>>
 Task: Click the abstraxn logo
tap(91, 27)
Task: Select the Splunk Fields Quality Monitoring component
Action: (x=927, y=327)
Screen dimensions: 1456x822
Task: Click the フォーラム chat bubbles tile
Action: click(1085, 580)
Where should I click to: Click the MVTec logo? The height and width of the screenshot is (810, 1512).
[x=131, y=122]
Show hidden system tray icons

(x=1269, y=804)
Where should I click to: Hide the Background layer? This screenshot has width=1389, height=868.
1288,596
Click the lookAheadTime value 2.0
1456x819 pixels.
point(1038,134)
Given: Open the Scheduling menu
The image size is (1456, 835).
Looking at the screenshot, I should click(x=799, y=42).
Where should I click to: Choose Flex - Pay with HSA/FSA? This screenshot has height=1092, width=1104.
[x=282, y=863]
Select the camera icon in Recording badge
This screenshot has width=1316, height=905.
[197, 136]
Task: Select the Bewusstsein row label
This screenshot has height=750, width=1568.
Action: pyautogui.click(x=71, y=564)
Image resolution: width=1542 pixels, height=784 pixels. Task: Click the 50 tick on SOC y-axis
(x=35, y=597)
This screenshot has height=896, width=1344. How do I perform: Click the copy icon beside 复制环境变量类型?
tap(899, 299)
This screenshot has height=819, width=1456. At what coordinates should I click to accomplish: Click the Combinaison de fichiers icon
<<
**Assignment:**
Each line above should be output exactly as written.

**Result:**
 Task: Click the abstraxn logo
tap(91, 27)
Task: Select the Splunk Fields Quality Monitoring component
Action: (x=927, y=327)
Screen dimensions: 1456x822
Task: Click the フォーラム chat bubbles tile
Action: click(1085, 580)
Where should I click to: Click the MVTec logo? The height and width of the screenshot is (810, 1512).
[x=131, y=122]
Show hidden system tray icons

(x=1269, y=804)
Where should I click to: Hide the Background layer? This screenshot has width=1389, height=868.
1288,596
Click the lookAheadTime value 2.0
1456x819 pixels.
point(1038,134)
Given: Open the Scheduling menu
The image size is (1456, 835).
Looking at the screenshot, I should click(x=799, y=42).
Where should I click to: Choose Flex - Pay with HSA/FSA? This screenshot has height=1092, width=1104.
[x=282, y=863]
Select the camera icon in Recording badge
This screenshot has width=1316, height=905.
[197, 136]
Task: Select the Bewusstsein row label
This screenshot has height=750, width=1568.
Action: pyautogui.click(x=71, y=564)
Image resolution: width=1542 pixels, height=784 pixels. Task: Click the 50 tick on SOC y-axis
(x=35, y=597)
This screenshot has height=896, width=1344. How do I perform: Click the copy icon beside 复制环境变量类型?
tap(899, 299)
This screenshot has height=819, width=1456. At what coordinates should I click to accomplish: Click the Combinaison de fichiers icon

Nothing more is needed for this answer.